Another aspect of the distance phenogram (Fig. 3) merits attention. The topology suggests the existence of three groups of samples corresponding to California, British Columbia, and Alaska. It is clear from the geographic distribution of samples (Fig. 1) that the apparent genetic gaps simply reflect sampling gaps. If samples from intermediate areas were obtained, it is highly likely that the "gaps" would fill in, and the three groups would be an illusion. This is a serious concern for many phylogeographic studies irrespective of molecular marker.

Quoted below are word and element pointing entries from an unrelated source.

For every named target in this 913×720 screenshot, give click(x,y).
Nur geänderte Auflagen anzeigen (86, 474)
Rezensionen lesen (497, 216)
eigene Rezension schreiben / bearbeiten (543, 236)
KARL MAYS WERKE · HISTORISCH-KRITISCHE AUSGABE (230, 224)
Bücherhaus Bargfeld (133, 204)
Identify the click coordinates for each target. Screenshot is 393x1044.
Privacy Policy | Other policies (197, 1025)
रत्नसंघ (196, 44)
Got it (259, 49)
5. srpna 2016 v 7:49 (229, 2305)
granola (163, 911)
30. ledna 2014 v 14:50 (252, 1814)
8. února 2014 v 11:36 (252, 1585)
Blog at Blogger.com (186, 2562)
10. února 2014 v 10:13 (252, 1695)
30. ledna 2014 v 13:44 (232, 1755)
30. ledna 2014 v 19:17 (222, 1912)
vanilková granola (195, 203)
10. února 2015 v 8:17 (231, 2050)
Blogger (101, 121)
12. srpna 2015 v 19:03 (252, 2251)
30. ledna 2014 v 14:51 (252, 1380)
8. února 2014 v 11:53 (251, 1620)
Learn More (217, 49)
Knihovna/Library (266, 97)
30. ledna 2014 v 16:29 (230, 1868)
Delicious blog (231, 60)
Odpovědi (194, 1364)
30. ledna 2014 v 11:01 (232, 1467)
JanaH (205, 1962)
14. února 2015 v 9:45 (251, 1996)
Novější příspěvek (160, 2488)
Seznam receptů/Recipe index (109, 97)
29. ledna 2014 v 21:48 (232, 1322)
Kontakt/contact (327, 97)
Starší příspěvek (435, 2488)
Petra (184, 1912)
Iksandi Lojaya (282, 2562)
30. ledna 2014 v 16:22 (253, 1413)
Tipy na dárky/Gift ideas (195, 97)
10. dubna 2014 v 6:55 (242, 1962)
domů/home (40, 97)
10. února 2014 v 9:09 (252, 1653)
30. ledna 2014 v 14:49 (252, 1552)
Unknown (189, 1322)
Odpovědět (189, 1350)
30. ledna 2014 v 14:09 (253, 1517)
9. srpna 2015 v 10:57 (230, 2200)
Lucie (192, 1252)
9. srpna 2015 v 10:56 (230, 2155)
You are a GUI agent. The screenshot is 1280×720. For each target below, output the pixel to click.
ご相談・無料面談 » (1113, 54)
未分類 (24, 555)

In the song sparrow, as in other species (Zink and Barrowclough 2008, Barrowclough and Zink 2009), the use of microsatellites did not reveal a different view of population history over that inferred from mtDNA data. It is important to corroborate conclusions drawn from any set of molecular markers, but the point is that the mtDNA was not misleading or erroneous, as has been suggested (e.g., Edwards et al. 2007, Edwards and Bensch 2009). Subspecies of song sparrows are not supported by either class of molecular marker, either owing to their recent origin, or the fact that they are based on morphological characters responding to idiosyncratic selection gradients. The lack of rooting compromised many of the uses for which the microsatellite phenograms were used. It is my opinion that for these and other reasons (e.g. difficulty in dating divergence events), if mtDNA phylogeographic results are to be tested, it ought to be with sequences from nuclear loci (Lee and Edwards 2008) analyzed with robust coalescence methods. Researchers should recognize that for recently isolated groups, mtDNA will be the main way to recognize historical groupings of populations, and one should not expect nuclear loci to detect recent differentiation owing to their longer coalescence times. Multiple nuclear loci will be important for estimating parameters such as levels of gene flow and time since divergence (and their confidence intervals). Lastly, there is a striking historical parallel between allozymes and microsatellites. Studies of mtDNA sequences supplanted allozyme methodology because of the many drawbacks of allele-frequency based analyses. I predict that these same drawbacks will result in analyses of nuclear sequences replacing microsatellites in phylogeography.